Les Enfants de Don Quichotte

par christophe mistretta
mercredi 3 janvier 2007

Je suis parti à la rencontre d’un des militants de l’association qui est à l’origine d’un véritable tsunami médiatique. Marc Russo nous parle de l’action des Enfants de Don Quichotte.

Samedi 30 décembre, dans un café, au canal Saint-Martin, près du campement où 250 tentes ont été installées pour 300 personnes.

Marc Russo :

Ce soir on a trop de personnes qui veulent venir passer une nuit avec nous, on est submergés par la demande !

Chistophe Mistretta :

Doit te faire chaud au cœur de voir autant de gens qui se sentent concernés. Par contre tu me confirmes que ce n’est pas un hôtel, parce que moi, j’ai entendu une histoire où quelqu’un t’aurait demandé s’il pouvait réserver pour passer une nuit au village samedi soir...

MR :

La priorité reste aux SDF, ceux qui n’ont pas de logement. Après les bobos comme je les appelle qui vont aller chanter dans les chaumières « Oui, on a passé une nuit avec les SDF »...

Ceux-là ne sont pas du tout utiles. Après il y a des gens qui sont tout à fait sincères, qui passent une nuit avec nous.

CM :

Au niveau de la nourriture, ça se passe comment, moi j’ai vu des gens qui amenaient de quoi manger ?

MR :

On n’a aucun souci, on a énormément de dons, il y a l’association Une shorba pour tous qui nous ramène une soupe tous les midis et soirs pour les repas chauds.

CM :

Est-ce qu’il y a eu des problèmes de sécurité ?(vol dans les tentes...)

MR :

Il y a des gens qui ont essayé mais cela a été très vite réglé car on est très structurés, moi-même je fais partie de la sécurité, il y a des rondes toutes les nuits donc il n’y a pas de vol. L’alcool est strictement interdit sur le campement, les gens peuvent boire à l’intérieur de leur tente mais il ne doit rien y avoir d’apparent parce qu’on veut changer l’image du SDF un peu clochard, le litre de vin, ça, c’est un cliché, ce n’est pas la réalité. Et ce qui se passe et qui est très bien, c’est que les gens se rendent compte que ce n’est pas la réalité.

CM :

Quelque part tu ne crois pas que cette image véhiculée du SDF, celui qui boit un peu, qui ne se lave pas souvent et qui boit beaucoup, c’était pour les politiques une raison de ne rien faire parce qu’ils pouvaient dire : ceux-là on ne peut pas les aider parce qu’ils ne veulent pas s’aider ?

MR :

Alors il y a un gros problème d’alcool en France et pas seulement chez les SDF.

Il y en a qui se cachent les yeux mais il n’y a pas que les SDF qui boivent !
- - - - - - -
Recopiez mot pour mot le passage de l'entretien sur les Enfants de Don Quichotte, depuis « Les Enfants de » jusqu'à « pour 300 personnes. » inclus.

Données enregistrées:
- - - - - - -
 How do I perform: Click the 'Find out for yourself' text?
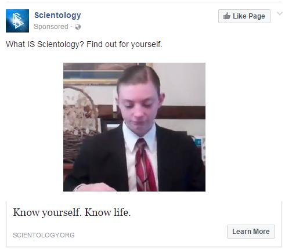(124, 44)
- - - - - - -
Réponse ci-dessous:
Les Enfants de Don Quichotte

par christophe mistretta
mercredi 3 janvier 2007

Je suis parti à la rencontre d’un des militants de l’association qui est à l’origine d’un véritable tsunami médiatique. Marc Russo nous parle de l’action des Enfants de Don Quichotte.

Samedi 30 décembre, dans un café, au canal Saint-Martin, près du campement où 250 tentes ont été installées pour 300 personnes.